### Problem to solve:
Rewrite the stretch from the line containing "I want to click on threat-waveform, so" through the line containing "center [407, 574].", swapping "Identify the location of" for "Find the position of" and leaving everything else as it is.

Saved entries:
......
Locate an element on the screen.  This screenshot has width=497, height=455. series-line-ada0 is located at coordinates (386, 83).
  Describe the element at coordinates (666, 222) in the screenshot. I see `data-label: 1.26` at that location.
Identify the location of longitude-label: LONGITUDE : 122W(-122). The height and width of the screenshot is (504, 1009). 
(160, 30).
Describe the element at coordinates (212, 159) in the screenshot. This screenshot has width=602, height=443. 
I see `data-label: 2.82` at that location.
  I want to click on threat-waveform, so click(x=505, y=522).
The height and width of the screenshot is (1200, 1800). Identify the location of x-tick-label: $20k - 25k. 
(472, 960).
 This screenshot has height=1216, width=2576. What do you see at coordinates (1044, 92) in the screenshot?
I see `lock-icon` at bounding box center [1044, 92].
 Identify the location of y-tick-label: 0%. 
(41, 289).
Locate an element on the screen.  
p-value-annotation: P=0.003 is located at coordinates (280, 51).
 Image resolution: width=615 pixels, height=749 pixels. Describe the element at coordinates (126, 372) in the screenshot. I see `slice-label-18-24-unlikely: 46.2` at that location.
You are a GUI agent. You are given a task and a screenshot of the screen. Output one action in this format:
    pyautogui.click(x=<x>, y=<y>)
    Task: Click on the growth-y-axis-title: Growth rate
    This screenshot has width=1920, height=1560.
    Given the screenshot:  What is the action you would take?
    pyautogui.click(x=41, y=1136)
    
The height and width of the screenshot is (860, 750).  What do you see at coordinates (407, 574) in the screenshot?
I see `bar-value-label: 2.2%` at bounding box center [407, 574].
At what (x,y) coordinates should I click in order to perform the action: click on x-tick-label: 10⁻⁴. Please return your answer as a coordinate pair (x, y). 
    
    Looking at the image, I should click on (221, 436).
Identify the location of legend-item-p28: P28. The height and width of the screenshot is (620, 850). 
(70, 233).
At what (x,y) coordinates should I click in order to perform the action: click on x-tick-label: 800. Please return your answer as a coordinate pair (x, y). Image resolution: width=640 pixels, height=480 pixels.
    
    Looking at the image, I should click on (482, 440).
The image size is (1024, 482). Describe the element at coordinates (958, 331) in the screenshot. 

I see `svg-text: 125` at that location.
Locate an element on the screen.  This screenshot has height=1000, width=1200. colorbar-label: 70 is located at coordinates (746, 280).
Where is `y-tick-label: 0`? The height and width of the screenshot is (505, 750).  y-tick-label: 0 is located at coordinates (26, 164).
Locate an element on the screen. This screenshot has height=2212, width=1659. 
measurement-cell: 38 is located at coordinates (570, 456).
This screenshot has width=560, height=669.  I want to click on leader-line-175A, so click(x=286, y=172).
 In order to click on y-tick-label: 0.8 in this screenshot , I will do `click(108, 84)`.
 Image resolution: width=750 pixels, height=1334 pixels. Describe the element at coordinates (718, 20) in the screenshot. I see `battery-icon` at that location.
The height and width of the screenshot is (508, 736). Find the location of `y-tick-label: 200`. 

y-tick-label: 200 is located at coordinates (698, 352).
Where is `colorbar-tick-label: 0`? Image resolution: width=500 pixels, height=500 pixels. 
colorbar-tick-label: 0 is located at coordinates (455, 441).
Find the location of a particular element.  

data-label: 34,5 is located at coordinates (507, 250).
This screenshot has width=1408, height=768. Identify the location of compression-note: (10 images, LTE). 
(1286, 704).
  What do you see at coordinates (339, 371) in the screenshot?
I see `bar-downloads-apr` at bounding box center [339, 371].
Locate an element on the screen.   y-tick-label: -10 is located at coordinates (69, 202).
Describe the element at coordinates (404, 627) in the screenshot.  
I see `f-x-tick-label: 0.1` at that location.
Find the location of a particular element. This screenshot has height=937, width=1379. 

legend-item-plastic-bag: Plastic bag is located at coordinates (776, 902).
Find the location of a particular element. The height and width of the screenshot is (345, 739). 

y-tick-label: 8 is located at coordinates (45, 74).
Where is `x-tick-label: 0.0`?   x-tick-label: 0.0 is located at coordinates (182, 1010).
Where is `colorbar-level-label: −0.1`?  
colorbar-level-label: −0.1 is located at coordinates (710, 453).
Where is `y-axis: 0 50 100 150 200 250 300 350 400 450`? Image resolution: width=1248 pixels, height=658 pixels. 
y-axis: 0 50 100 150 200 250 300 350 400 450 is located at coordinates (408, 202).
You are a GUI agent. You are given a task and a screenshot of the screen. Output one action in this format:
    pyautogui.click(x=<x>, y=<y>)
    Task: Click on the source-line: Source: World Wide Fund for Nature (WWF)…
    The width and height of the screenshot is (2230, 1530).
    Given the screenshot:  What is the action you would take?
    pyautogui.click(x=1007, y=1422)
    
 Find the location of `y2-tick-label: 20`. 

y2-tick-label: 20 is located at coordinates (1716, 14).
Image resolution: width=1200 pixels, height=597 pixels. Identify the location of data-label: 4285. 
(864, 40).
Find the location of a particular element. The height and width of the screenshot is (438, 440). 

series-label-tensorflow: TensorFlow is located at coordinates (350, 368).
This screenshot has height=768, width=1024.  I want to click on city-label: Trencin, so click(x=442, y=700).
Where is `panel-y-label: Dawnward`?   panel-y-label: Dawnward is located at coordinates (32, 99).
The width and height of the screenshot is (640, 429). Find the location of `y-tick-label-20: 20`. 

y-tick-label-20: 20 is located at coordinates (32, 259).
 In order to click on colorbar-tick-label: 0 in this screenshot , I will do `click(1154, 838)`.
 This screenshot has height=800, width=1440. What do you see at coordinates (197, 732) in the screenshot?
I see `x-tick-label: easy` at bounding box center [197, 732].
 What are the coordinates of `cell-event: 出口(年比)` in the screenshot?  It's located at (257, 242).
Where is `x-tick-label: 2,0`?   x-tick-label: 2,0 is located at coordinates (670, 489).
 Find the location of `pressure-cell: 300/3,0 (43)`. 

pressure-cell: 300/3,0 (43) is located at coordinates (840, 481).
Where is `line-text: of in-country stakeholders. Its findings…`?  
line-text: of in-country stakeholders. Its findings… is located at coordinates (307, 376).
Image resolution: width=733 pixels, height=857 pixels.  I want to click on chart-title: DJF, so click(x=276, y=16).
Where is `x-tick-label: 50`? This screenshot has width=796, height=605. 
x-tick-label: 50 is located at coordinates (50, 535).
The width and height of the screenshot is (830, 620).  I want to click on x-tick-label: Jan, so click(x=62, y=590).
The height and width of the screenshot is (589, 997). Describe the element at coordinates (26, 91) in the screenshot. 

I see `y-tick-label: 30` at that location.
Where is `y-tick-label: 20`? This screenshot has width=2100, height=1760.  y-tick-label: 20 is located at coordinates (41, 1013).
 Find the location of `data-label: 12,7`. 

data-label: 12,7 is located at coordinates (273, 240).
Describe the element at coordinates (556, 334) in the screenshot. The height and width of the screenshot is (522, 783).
......
### Response to the exercise:
  I want to click on threat-waveform, so click(x=505, y=522).
The height and width of the screenshot is (1200, 1800). Find the position of x-tick-label: $20k - 25k. 
(472, 960).
 This screenshot has height=1216, width=2576. What do you see at coordinates (1044, 92) in the screenshot?
I see `lock-icon` at bounding box center [1044, 92].
 Find the position of y-tick-label: 0%. 
(41, 289).
Locate an element on the screen.  
p-value-annotation: P=0.003 is located at coordinates (280, 51).
 Image resolution: width=615 pixels, height=749 pixels. Describe the element at coordinates (126, 372) in the screenshot. I see `slice-label-18-24-unlikely: 46.2` at that location.
You are a GUI agent. You are given a task and a screenshot of the screen. Output one action in this format:
    pyautogui.click(x=<x>, y=<y>)
    Task: Click on the growth-y-axis-title: Growth rate
    This screenshot has width=1920, height=1560.
    Given the screenshot:  What is the action you would take?
    pyautogui.click(x=41, y=1136)
    
The height and width of the screenshot is (860, 750).  What do you see at coordinates (407, 574) in the screenshot?
I see `bar-value-label: 2.2%` at bounding box center [407, 574].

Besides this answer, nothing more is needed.